Israeli
government officials are experts at finding excuses to avoid negotiating with
Palestinians. Israel's Minister of Strategic
Affairs, Moshe Ya'alon, pulled out an old
one the other day: "There is no partner on the Palestinian
side, we just give, and we get nothing."
Others have now come up
with a new one: Israeli Prime Minister Benjamin Netanyahu said in his recent
speech, "Let us begin peace negotiations immediately without prior conditions";
but the Palestinians, backed by the Obama administration, are demanding a halt
to settlement expansion as a precondition to talks.
Either way,
it seems, the Palestinians (as usual) must take all the
blame.
But now, in
a rare moment of unguarded honesty, Israel's second ranking leader, Ehud
Barak -- Defense Minister, former Prime Minister, former head of the military --
has let the truth slip out.
According to Israel's premier newspaper, Ha'aretz,
Barak told
reporters:
"In negotiations with the
Palestinians, Israel is the 'only one that can
give, the Palestinians are the underdog and the talks are asymmetrical.' But in regional talks, Barak said, it
becomes clear that Israel is the isolated
party."
Israel has to
look like the isolated underdog to keep up the myth that it is the innocent,
virtuous, aggrieved party. That has
always been a fundamental principle of Israeli strategy: Someone else must take all the blame for
the conflict that keeps Israelis as well as their neighbors insecure. The only
difference now is that a top Israeli leader has admitted it in public.
Barak knows
perfectly well that the other excuses for avoiding direct negotiations with the
Palestinians are bogus.
Take the "no
partner" ploy. For many years the Israelis had a universally-accepted
Palestinian partner, Yasser Arafat. Arafat could not embrace Barak's so-called
"generous offer" at Camp David in 2000 because it was actually an offer to
create a state of Palestine that was bound to fail. The New York
Times recently called it, quite rightly, an "archipelago"
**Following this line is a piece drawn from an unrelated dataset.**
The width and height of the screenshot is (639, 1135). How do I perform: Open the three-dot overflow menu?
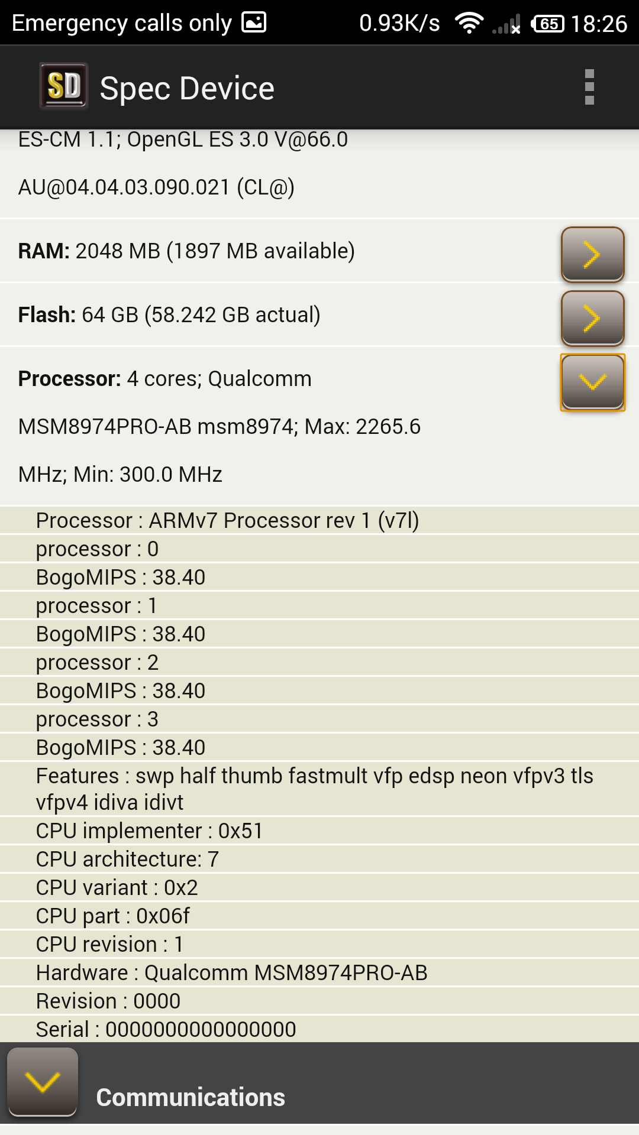[589, 87]
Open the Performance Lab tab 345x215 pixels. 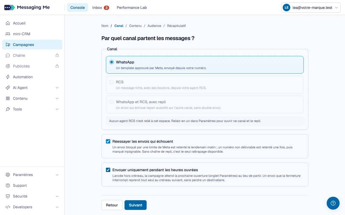[132, 8]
of small clumps of land separated by Israeli settlements, security roads, and
check points. The Israelis continue to offer only variants on the same
impossible plan.
When Arafat
turned down the offer, knowing that his people would never tolerate it, the
Israelis launched a calculated plan to make him "irrelevant" and then proclaim
that they had "no partner for peace." Unfortunately, the plan worked all too
well.
After Arafat's death and
the electoral victory of Hamas, the Israelis' great fear was that the two major
Palestinian parties, Hamas and Fatah, would create a unified government, whose
head would obviously be a partner for peace. So they torpedoed every
effort in that direction, exacerbating (with
U.S. help)
the conflict between the two parties that continues to the present day.
Palestinian
unity efforts continue, too. Fatah
leader Mahmoud Abbas has just ordered the release of all
Hamas prisoners held by his security forces, in a goodwill gesture aimed at
speeding the formation of a single Palestinian government. We can expect some kind of high-profile
Israeli violence to break up that effort any day now, to make sure there is "no
partner for peace."
The other Israeli
argument against negotiations -- the claim of Palestinian preconditions -- is
equally bogus. It was Netanyahu who recited, in his major address, a litany
of conditions the Palestinians would have to accept in any settlement, many of
them so painful that he can be quite sure they're impossible for his foe to
swallow: no capital in Jerusalem, no right of return (not even a symbolic
one), no withdrawal from or even freeze on settlements, and a state at some
vague future date with no army, no control of their air space, no right to sign
treaties unless Israel approves them.
As Barak rightly pointed out,
Israel is in a position to demand
such preconditions because it has all the power. It is "the only one that can
give," and that leaves it in a position to dictate the outcome of negotiations
from the beginning. Against all that, the Palestinian negotiators have to come
up with some way to shift the power balance a tiny bit in their direction.
Otherwise, they will sit down at the negotiating table powerless. And then, why
should they bother to talk at all?
So against all of Israel's preconditions they've come up with this
one, relatively minor precondition of their own: freezing expansion of the
settlements immediately, which means only that Israel should
begin complying with international law. Full compliance with Article 47 of the
Fourth Geneva Convention would mean removing all the quarter-million or so
Jewish settlers from the occupied territories, as Tony Judt
recently pointed out.
However, as Judt noted, Netanyahu has made it painfully clear that the
settlements will stay: "His
government has no intention of recognizing international law or opinion with
respect to Israel's land-grab
in "Judea and Samaria."
That makes it all the more important
for the Israelis to find some way to avoid direct talks with the Palestinians
while keeping up their image as the innocent underdogs. Hence, as Barak said
quite plainly, they will resist two-way talks with the Palestinians and demand a
regional peace conference -- which can be dragged on for years, with the
settlement issue lost amid the vast complexities of regional matters, while the
settlements themselves continue to grow quite unnaturally. Thank you, Mr.
Defense Minister, for that rare moment of honesty.